A statement by the Free Wallenberg Committee of the United States said that the reward is being offered by the Wallenberg Association of Stockholm and the various Free Wallenberg Committees in a number of other countries, including the United States.

Annette Lantos, co-chairperson of the Free Wallenberg Committee of the United States, said the funds have been pledged by the committees from various countries in gratitude for the “great humanitarian service” which led to Wallenberg’s arrest by the Soviets during World War II.

The press statement also said that anyone “having information may write in confidence” to the Free Wallenberg Committee of the United States, POB 1870, Washington, D.C. 20001. Mrs. Lantos, who is one of the thousands of Jews who owe their lives to Wallenberg, is the wife of California Democratic Congressman Thomas Lantos.

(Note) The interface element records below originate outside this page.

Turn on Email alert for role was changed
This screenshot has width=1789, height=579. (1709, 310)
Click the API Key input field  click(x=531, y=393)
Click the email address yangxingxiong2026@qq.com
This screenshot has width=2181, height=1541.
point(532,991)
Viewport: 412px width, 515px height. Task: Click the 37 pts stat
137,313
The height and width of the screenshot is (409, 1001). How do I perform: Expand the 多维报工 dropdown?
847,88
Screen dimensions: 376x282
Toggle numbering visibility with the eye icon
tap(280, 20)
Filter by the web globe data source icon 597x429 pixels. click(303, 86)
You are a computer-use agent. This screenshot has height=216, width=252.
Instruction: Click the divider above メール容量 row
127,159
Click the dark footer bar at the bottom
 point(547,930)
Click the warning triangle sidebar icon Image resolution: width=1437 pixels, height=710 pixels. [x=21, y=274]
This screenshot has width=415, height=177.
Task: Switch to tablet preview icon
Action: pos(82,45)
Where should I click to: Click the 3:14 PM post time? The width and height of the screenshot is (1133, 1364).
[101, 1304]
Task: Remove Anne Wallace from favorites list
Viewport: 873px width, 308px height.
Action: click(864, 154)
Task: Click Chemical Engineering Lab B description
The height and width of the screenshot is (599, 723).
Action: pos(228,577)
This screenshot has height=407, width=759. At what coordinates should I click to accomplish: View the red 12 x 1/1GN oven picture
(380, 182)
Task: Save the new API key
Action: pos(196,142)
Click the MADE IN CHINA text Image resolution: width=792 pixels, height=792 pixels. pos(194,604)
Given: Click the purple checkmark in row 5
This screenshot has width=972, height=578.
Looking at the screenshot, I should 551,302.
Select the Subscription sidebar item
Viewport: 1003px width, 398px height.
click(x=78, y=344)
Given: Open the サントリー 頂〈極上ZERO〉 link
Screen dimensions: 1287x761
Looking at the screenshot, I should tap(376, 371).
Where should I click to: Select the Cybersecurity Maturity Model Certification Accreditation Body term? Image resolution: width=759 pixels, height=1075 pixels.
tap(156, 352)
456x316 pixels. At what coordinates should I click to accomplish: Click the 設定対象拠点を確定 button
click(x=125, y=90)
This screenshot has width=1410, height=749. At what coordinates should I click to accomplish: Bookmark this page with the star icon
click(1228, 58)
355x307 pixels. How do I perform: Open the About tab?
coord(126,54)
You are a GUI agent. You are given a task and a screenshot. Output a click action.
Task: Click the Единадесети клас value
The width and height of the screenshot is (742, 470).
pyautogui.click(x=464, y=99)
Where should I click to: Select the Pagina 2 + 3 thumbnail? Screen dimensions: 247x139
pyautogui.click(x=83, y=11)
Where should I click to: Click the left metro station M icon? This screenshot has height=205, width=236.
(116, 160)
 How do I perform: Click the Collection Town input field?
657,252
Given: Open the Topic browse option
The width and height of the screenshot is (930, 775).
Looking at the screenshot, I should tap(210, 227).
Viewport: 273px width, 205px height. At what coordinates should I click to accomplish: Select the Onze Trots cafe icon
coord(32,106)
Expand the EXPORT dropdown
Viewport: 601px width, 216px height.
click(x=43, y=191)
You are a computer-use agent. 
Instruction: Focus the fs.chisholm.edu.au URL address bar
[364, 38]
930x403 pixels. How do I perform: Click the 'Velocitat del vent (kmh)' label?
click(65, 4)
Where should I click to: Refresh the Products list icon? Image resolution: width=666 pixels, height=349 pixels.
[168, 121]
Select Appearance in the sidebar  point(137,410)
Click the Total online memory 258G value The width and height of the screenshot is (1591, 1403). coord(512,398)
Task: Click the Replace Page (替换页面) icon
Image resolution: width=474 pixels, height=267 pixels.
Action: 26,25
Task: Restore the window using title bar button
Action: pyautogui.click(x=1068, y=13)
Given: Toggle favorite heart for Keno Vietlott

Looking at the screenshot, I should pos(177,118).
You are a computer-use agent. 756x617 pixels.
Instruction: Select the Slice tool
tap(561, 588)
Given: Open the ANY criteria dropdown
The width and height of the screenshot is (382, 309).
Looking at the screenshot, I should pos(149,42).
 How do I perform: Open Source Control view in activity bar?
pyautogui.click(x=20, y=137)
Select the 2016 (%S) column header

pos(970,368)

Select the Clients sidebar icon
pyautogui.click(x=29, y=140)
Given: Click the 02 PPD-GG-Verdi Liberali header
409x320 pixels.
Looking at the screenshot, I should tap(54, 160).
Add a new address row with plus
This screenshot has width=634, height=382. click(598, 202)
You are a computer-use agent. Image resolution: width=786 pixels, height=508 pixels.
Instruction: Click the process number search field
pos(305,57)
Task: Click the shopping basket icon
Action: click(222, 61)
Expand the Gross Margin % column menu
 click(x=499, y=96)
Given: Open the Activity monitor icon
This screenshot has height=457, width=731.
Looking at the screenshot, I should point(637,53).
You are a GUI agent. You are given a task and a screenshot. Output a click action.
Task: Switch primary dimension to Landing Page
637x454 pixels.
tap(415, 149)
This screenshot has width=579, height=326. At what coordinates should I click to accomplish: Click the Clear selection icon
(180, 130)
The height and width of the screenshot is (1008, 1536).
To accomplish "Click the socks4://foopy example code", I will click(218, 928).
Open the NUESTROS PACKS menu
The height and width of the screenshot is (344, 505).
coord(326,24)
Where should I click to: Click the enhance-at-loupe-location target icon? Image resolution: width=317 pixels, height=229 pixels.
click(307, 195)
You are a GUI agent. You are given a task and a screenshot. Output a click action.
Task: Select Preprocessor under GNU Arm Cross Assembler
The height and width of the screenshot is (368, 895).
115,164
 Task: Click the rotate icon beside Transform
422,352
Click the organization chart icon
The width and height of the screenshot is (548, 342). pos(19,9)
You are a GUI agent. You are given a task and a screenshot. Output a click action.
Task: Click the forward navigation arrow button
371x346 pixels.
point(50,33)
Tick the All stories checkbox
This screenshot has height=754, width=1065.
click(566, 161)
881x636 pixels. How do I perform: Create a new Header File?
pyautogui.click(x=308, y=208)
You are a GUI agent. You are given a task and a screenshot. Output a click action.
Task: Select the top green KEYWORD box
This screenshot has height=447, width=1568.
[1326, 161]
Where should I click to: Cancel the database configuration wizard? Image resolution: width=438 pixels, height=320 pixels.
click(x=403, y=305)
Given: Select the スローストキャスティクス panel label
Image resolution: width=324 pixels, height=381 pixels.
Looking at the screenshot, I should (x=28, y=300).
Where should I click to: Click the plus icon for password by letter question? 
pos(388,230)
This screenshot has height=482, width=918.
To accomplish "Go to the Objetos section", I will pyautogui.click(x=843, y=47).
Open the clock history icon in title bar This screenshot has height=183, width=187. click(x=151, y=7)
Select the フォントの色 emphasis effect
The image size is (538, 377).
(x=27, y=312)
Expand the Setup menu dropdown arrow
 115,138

Wallenberg, while a member of the Swedish Embassy staff in Budapest during World War II, became aware that the Nazis planned to exterminate Hungary’s 700,000 Jews and issued “protective” Swedish passports that enabled nearly 30,000 people to flee Hungary.

When the Russians entered Budapest in January 1945 Wallenberg, then 32 years old, was apparently suspected of espionage. He was taken prisoner and sent to the Soviet Union. He has not been heard from since. In Feb. 1957, Andrei Gromyko, then the Soviet Deputy Foreign Minister, said Wallenberg died of a heart attack in Lubianka Prison in 1947. However, numerous reports indicate Wallenberg might still be a political prisoner in a Soviet labor camp or a mental hospital.